Dataset:

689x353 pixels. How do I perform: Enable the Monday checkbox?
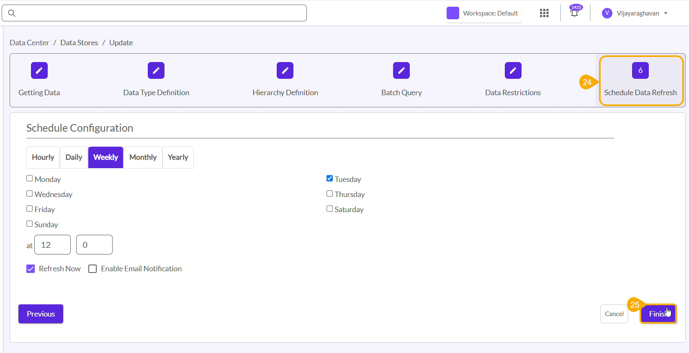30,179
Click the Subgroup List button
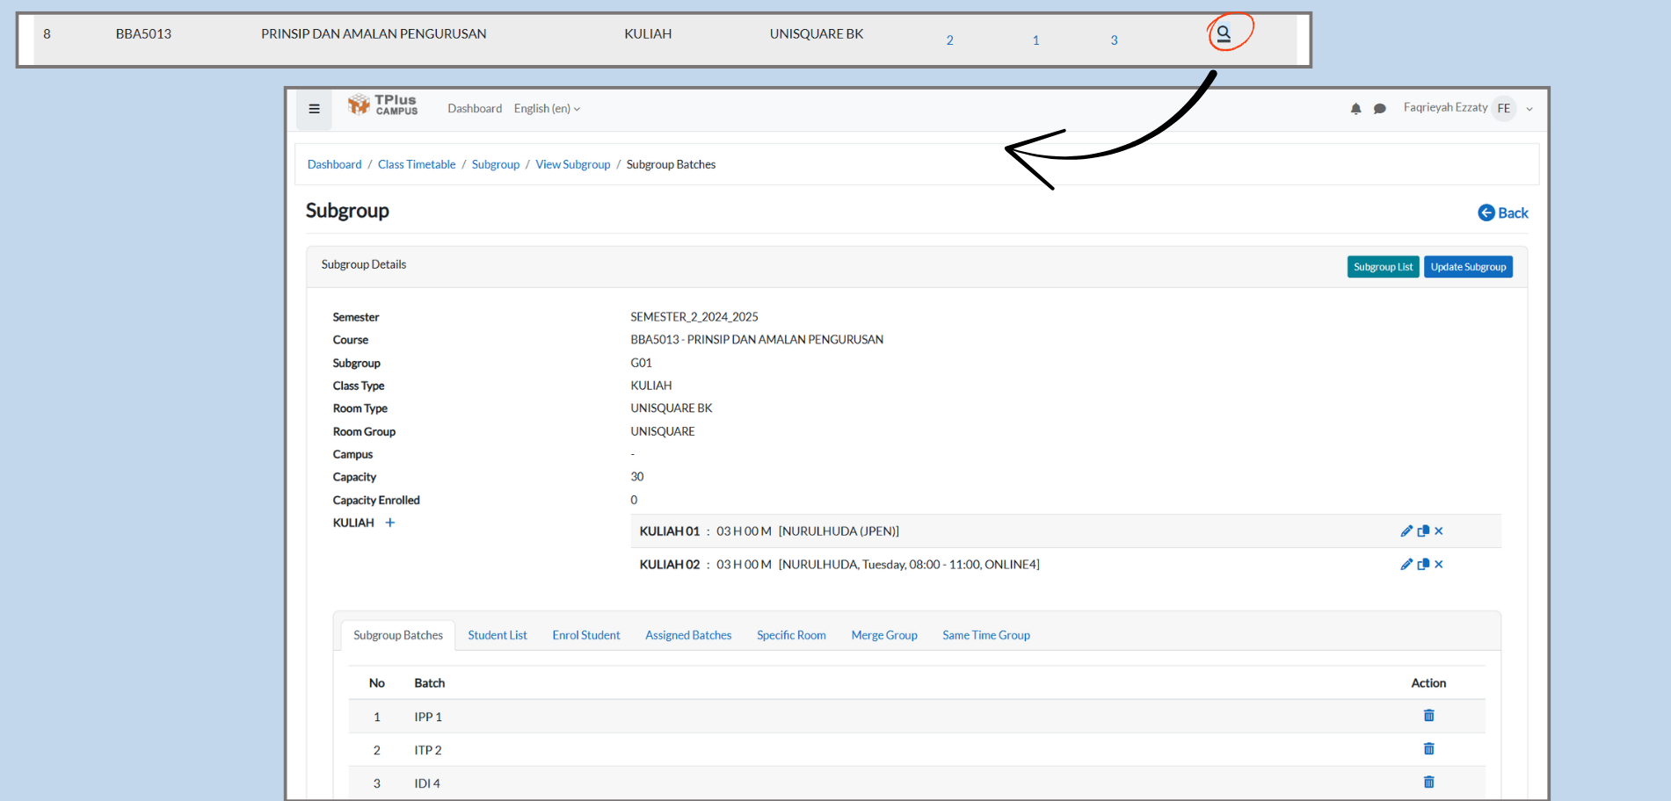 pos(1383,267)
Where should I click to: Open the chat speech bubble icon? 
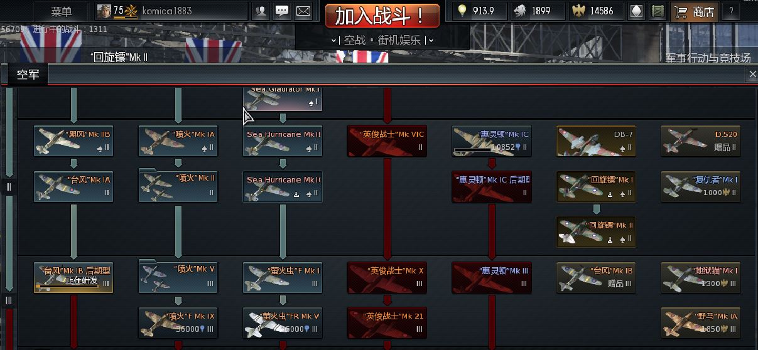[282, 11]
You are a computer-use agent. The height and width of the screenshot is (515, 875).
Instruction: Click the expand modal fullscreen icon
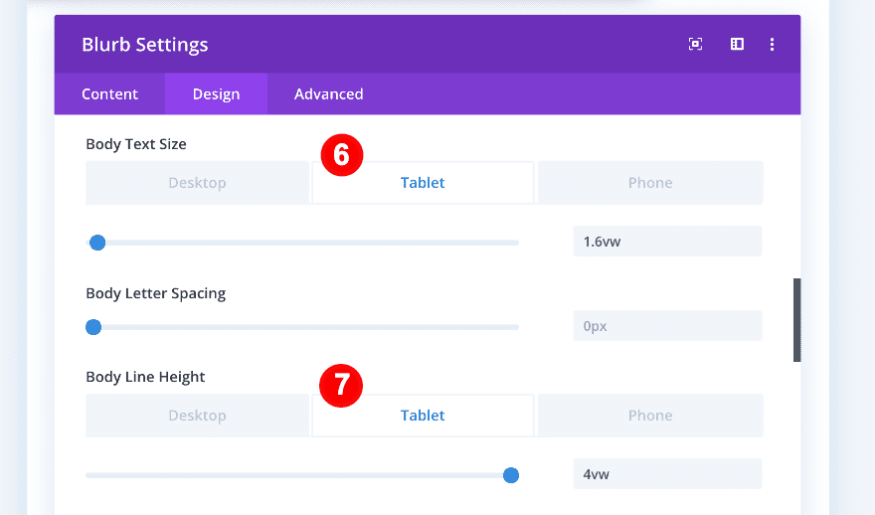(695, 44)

Work item: The required output is every line from the one containing "Click the Subgroup List button" through the last line of the records, inclusive, reproduced exactly and without pictures.

Result:
Click the Subgroup List button
 pos(1383,267)
Where should I click to: Open the chat speech bubble icon? 
[282, 11]
You are a computer-use agent. The height and width of the screenshot is (515, 875).
Instruction: Click the expand modal fullscreen icon
(695, 44)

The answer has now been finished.